RBNZ Announced Last Rate Hike Before Pause To Assess Impacts

The RBNZ raised the OCR for a 4th consecutive time, by +25 bps to 3.5%, in July. The central bank also signaled to pause in coming months so as to assess the impact of the first 100 bps of policy normalization. Yet, the outlook of the monetary policy continues to be tightening. On the economic outlook, the central bank remained about the economy, expecting growth of +3.7% across 2014. Concerning slower growth in New Zealand’s trading partners in early 2014, the RBNZ noted it was driven by temporary factors. Policymakers also noted a more moderate inflation outlook. Kiwi, the level of which was judged as ‘unjustified and unsustainable’, dropped modestly after the announcement although the decision came in line with expectations. We forecast the RBNZ to tightening in December.

The economic outlook was generally upbeat with policymakers anticipating an annual growth rate of +3.7% over this year. They particularly noted that construction activities in Canterbury were growing strongly while strong net immigration raised housing and household demand.

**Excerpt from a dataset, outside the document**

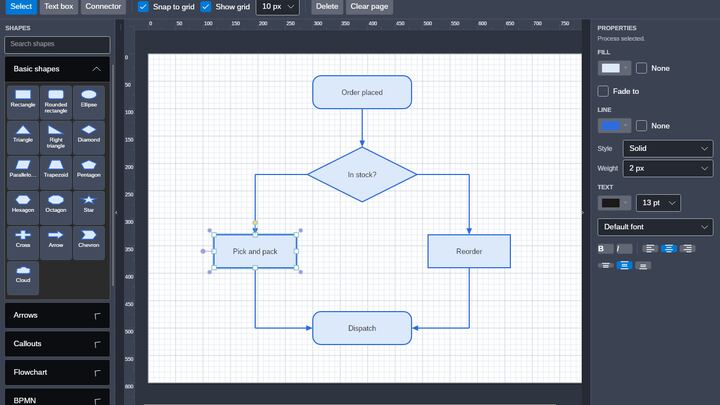Select the Rounded rectangle shape
The image size is (720, 405).
coord(56,101)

Despite easing in the growth momentum of New Zealand’s trading partner in 1H14, the RBNZ believed it was due to temporary factors. The RBNZ also acknowledged the decline in dairy and timber prices in recent months. It stated that these would affect ‘primary sector incomes over the coming year’. On inflation, the central bank noted that it remained ‘moderate’ but stressed that ‘strong growth in output has been absorbing spare capacity’, adding to non-tradables inflation. Policymakers also warned of the strength in New Zealand dollar, noting that the current level is ‘unjustified and unsustainable and there is potential for a significant fall’.

The monetary decision was as expected. The RBNZ stated that the rate hike of +25 bps in July should help maintain future average inflation near the +2% target mid-point and sustain economic growth. The central bank also evaluated that the growth over the first half of the year has been adjusting as a result of the tightening so far. Therefore, it believed it is ‘prudent’ for interest rates to stay at current levels for ‘a period’ before further adjustments towards ‘a more-neutral level’. The central bank reiterated that the speed and extent of rate hike would ‘depend on the assessment of the impact of the tightening in monetary policy to date, and the implications of future economic and financial data for inflationary pressures’.

We expect the RBNZ to pause in September and October, before resuming tightening in December. We believe this should give the central bank sufficient time to assess the effect of previous rate hikes. That said, a longer pause cannot be ruled out. Indeed, the market pricing has shifted to expect the next rate hike in March.